Questions on the material ->
1 - Reproduce a passage from the bowling tutorial excerpt word for word. Begin at the words "In both of these" and stop after "scores as shown below.".
2 - Write what comes next in the bowling tutorial excerpt, picking up after its last sentence.

Excerpt to read ->
In both of these new duplicated rows, click the fields for Bowler and select Ben.

Note

An important aside: Always randomize your run orders for actual experiments. For purposes of this tutorial, this will just be a bother, so do this only if you wish to try it out, but it’s very easy to do – simply right-click the Run column-header and do this for Block 2 as shown.

How to randomize the run order in the second block

To make it easier to enter the results, double-click the Factor 1 (A: Bowler) column header and to Sort Ascending. Then double-click the Block column header to Sort Ascending. Now enter the eight new scores as shown below.

Go ahead now and re-analyze your data by clicking the Score node under Analysis. Move through Transform and click on the Effects tab. A warning pops up that the design is not “orthogonal.”

This is a mathematical artifact of our ad hoc addition of runs in a second block. It will not create any material impact on the outcome so just press on via OK and click the square appearing at the end of the green triangles (error estimates) on the half-normal plot of effects. This puts A-Bowler in your model.

Proceed to ANOVA (overlooking this model being not significant) and then to Diagnostics. Now go to the Normal Plot. As you will see, something is abnormal about this data. Do you notice that the residuals now line up very poorly, especially at the extreme points as shown below? On the floating Diagnostics Tool change Color by to A: Bowler.

Now (referring to the color key at the left of the plot) you see that the results from Ben do not fit with the others (his games are the two outliers – low and high). Considering his odd, unstable style of bowling, this should be no surprise. Click the Resid. vs Run button to bring up the externally studentized residuals – a good tool for detecting outliers. Drag your mouse over Ben’s residuals at the far right (if you have to, rope them each individually.

Both points should now be highlighted. We must ignore or delete them. (Sorry Ben, odd behavior by programmers is considered normal at Stat-Ease, but not when it comes to bowling!)

Click the Design node (upper left) to get back to the home base of the design layout. Notice that Ben’s games are conveniently highlighted in blue text so they can easily be deleted.

Note

Ignoring data: It provides no advantage in this case, which features only one response measure, but you can ignore a specific result by right-clicking that cell and setting Set Cell Status to Ignore as shown below.

The data ->
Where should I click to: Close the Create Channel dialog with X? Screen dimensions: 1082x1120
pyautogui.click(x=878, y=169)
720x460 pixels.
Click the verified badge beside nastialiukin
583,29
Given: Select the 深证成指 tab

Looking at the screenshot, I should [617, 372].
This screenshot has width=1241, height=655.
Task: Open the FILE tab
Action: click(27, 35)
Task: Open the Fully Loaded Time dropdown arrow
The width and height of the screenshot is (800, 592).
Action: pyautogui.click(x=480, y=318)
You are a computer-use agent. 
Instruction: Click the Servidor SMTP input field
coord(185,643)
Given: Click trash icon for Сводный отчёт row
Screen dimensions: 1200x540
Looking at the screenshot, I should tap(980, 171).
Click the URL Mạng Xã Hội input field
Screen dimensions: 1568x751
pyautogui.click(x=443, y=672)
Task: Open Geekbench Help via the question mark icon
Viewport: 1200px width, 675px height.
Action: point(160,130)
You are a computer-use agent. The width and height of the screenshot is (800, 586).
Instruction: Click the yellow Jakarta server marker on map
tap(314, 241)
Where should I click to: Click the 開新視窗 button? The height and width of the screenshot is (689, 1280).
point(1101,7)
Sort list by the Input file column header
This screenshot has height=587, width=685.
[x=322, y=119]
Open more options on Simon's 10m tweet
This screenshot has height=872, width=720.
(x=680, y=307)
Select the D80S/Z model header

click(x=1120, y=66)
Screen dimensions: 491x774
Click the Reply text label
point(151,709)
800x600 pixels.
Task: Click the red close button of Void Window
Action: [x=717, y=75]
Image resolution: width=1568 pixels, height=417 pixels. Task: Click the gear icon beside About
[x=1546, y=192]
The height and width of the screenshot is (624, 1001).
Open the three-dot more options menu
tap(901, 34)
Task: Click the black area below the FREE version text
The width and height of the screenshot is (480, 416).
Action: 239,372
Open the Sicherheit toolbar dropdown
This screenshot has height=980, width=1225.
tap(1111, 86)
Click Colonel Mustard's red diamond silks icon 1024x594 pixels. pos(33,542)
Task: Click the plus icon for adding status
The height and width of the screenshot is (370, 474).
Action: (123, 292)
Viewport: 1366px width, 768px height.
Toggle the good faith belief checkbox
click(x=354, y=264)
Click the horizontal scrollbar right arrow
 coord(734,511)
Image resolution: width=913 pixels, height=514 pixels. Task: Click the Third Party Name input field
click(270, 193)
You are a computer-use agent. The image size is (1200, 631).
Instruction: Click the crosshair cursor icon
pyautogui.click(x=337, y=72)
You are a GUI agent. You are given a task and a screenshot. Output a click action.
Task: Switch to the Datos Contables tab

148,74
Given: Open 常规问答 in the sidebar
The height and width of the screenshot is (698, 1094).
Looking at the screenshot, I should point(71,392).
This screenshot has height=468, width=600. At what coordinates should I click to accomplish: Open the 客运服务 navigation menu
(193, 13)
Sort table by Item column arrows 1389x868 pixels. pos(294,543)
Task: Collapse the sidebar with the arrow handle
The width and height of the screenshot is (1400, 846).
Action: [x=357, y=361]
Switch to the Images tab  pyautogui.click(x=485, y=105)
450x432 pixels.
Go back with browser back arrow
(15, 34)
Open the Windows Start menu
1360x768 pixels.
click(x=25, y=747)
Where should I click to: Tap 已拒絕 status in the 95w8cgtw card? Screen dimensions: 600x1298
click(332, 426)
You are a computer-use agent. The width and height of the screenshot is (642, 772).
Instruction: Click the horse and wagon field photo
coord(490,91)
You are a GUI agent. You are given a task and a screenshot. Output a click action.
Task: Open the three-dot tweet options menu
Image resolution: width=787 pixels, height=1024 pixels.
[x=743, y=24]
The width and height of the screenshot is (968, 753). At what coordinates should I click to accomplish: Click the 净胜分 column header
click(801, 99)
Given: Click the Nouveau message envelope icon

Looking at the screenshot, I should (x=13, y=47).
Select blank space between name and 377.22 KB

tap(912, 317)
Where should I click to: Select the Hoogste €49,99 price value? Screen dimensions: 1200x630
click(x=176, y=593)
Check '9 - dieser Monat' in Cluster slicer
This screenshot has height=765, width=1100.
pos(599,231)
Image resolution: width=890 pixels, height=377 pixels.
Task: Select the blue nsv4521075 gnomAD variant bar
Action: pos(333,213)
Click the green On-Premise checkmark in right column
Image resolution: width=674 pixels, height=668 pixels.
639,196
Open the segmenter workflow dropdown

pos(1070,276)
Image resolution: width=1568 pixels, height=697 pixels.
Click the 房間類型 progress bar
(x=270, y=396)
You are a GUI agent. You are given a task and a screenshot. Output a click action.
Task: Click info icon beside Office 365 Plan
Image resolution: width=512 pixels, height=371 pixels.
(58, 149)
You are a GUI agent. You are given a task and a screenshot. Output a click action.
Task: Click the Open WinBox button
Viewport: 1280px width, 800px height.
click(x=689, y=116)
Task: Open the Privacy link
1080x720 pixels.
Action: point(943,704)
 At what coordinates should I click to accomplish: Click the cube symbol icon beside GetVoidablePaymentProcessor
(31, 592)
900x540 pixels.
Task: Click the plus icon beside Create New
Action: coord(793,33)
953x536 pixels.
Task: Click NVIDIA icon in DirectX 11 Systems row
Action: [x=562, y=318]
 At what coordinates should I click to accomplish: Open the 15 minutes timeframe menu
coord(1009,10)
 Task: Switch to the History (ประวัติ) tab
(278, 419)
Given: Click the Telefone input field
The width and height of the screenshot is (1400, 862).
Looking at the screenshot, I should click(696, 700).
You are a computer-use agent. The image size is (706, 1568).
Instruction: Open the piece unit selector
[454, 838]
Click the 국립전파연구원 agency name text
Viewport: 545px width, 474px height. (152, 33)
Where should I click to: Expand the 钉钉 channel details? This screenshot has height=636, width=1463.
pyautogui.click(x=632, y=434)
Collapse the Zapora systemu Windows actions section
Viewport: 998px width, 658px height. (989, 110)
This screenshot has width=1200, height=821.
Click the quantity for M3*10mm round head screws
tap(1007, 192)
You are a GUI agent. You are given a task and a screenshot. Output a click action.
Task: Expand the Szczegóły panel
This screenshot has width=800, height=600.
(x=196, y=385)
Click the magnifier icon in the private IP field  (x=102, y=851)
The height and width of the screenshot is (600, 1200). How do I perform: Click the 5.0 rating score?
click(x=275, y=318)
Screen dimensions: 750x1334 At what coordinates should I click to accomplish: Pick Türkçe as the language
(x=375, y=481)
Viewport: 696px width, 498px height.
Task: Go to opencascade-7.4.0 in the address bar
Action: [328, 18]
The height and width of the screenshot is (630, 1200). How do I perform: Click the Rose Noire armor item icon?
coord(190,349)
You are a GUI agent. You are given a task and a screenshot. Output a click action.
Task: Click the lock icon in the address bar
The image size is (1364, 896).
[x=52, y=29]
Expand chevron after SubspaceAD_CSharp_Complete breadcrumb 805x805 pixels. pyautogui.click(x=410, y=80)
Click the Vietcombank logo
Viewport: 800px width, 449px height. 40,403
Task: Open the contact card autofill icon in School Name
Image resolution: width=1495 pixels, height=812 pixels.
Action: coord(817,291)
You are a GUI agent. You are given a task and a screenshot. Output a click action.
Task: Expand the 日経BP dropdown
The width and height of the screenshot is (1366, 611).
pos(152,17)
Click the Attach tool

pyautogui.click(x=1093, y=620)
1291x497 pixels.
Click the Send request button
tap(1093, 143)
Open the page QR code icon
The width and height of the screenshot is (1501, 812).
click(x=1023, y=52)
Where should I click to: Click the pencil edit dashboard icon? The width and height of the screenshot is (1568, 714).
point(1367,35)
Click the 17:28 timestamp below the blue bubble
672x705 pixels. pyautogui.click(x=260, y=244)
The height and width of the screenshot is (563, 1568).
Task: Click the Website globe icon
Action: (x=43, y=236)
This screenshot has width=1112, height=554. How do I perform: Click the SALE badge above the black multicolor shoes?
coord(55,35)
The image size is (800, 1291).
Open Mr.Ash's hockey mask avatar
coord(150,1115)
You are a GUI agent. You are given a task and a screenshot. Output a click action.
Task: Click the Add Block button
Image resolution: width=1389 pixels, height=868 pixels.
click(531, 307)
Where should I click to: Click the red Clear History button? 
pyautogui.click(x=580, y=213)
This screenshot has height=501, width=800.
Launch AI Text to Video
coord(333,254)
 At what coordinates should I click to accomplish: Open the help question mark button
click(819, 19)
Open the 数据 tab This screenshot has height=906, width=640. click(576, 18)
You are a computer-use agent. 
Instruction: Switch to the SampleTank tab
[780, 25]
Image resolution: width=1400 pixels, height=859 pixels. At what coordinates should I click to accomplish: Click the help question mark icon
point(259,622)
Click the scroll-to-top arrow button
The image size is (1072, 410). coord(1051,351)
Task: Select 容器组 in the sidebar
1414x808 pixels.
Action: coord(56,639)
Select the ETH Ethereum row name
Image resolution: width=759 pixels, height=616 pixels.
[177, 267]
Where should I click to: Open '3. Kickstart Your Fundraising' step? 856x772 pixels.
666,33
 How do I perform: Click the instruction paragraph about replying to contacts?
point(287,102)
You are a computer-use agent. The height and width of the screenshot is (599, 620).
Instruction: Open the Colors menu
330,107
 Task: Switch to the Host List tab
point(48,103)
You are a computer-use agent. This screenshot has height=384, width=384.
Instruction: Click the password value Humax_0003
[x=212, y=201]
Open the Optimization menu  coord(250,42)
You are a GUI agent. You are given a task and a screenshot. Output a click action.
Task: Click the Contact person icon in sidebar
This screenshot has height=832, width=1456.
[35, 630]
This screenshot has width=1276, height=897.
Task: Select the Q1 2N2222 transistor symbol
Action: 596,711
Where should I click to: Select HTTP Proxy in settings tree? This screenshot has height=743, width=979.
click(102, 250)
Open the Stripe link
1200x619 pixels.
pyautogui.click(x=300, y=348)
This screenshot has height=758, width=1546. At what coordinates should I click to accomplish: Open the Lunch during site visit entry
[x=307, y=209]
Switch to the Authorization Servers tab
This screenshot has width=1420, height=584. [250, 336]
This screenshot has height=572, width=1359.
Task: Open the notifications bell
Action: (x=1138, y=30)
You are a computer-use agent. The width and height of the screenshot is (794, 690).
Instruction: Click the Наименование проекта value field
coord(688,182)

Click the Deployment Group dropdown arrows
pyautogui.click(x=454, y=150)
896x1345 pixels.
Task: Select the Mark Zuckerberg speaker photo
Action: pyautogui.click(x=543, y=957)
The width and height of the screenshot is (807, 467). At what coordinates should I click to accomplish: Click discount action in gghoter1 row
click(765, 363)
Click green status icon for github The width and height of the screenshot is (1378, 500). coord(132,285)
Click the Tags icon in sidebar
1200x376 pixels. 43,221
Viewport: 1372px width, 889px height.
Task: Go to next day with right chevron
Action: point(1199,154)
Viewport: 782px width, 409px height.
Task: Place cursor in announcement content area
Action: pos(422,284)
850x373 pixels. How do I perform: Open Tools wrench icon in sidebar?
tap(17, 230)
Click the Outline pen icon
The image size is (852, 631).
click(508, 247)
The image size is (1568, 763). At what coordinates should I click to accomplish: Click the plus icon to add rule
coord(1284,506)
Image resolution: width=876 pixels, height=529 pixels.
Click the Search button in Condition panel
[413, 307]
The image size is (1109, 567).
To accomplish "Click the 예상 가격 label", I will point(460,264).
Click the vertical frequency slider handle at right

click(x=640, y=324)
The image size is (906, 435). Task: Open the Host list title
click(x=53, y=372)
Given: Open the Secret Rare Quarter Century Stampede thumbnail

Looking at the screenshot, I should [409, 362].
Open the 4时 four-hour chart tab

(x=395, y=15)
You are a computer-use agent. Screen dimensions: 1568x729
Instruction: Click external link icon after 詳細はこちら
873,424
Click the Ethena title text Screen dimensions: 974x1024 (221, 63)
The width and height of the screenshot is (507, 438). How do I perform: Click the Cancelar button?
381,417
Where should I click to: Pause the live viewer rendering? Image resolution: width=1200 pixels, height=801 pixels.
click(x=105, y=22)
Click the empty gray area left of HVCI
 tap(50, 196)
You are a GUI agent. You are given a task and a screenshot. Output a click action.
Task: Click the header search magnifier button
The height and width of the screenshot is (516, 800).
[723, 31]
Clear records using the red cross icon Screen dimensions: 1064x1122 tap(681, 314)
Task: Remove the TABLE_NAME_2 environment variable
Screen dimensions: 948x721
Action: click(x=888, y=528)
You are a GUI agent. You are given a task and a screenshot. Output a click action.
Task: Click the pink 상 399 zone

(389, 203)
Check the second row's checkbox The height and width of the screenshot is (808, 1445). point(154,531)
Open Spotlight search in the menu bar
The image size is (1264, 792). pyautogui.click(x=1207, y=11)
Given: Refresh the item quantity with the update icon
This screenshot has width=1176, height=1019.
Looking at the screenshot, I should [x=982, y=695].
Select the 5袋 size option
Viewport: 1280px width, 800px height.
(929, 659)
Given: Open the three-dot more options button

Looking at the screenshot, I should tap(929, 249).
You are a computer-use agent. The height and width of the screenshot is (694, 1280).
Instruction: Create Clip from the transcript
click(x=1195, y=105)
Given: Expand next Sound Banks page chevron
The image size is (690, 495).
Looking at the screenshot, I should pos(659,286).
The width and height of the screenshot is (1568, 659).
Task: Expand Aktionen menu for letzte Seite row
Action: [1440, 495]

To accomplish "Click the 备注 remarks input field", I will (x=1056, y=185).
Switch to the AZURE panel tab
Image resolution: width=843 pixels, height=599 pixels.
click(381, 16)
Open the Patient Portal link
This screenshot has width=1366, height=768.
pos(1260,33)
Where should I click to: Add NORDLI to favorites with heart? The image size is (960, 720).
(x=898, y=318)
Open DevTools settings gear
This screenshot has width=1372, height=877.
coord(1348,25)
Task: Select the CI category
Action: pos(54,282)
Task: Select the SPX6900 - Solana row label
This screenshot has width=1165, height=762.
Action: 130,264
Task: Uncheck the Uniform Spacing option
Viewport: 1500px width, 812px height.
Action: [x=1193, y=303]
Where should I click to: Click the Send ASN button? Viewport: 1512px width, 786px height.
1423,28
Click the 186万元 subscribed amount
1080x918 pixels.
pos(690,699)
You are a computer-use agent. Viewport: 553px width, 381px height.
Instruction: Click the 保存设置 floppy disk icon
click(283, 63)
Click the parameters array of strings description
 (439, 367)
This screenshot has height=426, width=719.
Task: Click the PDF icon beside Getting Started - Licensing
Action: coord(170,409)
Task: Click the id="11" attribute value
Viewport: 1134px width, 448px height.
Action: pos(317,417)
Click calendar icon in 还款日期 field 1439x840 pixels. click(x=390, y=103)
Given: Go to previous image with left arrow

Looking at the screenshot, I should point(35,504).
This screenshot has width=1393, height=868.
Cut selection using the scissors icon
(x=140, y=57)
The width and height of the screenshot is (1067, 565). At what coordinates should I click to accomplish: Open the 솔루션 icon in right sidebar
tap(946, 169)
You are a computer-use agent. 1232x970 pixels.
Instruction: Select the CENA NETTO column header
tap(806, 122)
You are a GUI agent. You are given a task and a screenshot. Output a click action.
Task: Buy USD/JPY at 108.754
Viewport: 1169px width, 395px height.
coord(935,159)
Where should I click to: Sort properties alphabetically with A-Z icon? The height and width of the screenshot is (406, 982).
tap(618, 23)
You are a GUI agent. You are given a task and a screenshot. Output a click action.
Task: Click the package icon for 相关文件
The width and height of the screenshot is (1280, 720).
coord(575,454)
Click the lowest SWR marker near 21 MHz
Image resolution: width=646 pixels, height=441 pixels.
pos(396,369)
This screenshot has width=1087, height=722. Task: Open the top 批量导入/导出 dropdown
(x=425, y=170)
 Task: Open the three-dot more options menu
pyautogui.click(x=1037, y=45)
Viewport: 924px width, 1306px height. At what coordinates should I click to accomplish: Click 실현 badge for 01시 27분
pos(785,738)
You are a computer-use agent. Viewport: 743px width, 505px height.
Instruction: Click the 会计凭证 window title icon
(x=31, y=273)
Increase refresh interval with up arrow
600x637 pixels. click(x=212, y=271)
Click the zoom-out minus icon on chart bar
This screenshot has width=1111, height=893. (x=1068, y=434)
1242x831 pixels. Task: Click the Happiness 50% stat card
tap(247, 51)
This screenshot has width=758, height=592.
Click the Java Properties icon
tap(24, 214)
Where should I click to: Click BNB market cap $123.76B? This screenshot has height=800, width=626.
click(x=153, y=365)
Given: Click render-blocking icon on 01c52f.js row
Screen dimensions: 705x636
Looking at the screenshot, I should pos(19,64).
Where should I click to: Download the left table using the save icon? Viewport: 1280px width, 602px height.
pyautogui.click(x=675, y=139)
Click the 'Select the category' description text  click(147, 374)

Answer section ->
1 -
In both of these new duplicated rows, click the fields for Bowler and select Ben.

Note

An important aside: Always randomize your run orders for actual experiments. For purposes of this tutorial, this will just be a bother, so do this only if you wish to try it out, but it’s very easy to do – simply right-click the Run column-header and do this for Block 2 as shown.

How to randomize the run order in the second block

To make it easier to enter the results, double-click the Factor 1 (A: Bowler) column header and to Sort Ascending. Then double-click the Block column header to Sort Ascending. Now enter the eight new scores as shown below.

2 -
Ignoring a single cell – an option that’s not recommended for this case

In this case you could ignore his entire runs (we explained how to do this earlier). Better yet, simply delete them altogether. No offense to Ben, but given that he only bowled two games and his unorthodox style creates such abnormal variability, it is best now to click the Select column’s square button at the left of his first score of 200 (making him feel really bad), shift-click the button below it for the second game of 130 (not so sorry to see this gone!), then without moving your mouse, right-click and select Delete Row(s).

Click Yes on the warning that pops up about categoric contrasts (a safety precaution). Then go ahead and re-analyze the results.

It turns out that the added games cause no change in the overall conclusions as to who’s the better bowler. Mark remains on top. It would now be appropriate to recover the low and high games for each bowler from block 1. Because this data was not deleted, only ignored, getting it back is simply a matter of right-clicking to the left of each of the six suspect rows and changing Set Row Status to Normal. (Or, if you’re adept at manipulating lines of text or data with your mouse, do all rows at once using a click and shift-click.) Give this a try! Then re-analyze one last time.

By working through this exercise, you now see how easy it is to manipulate Design-Expert’s design layout.

P.S. Still feeling bad about deleting Ben’s scores? Don’t worry – he gets to bowl with Pat and Shari in a lesser league. After bowling for an entire year (roughly 100 games), it will become clear whether Ben’s crazy way of bowling will pay off by achieving a good average overall. After all, his 2 game average of 165 wasn’t so bad, just inconsistent (high variability). With more data, his true ability will become more apparent.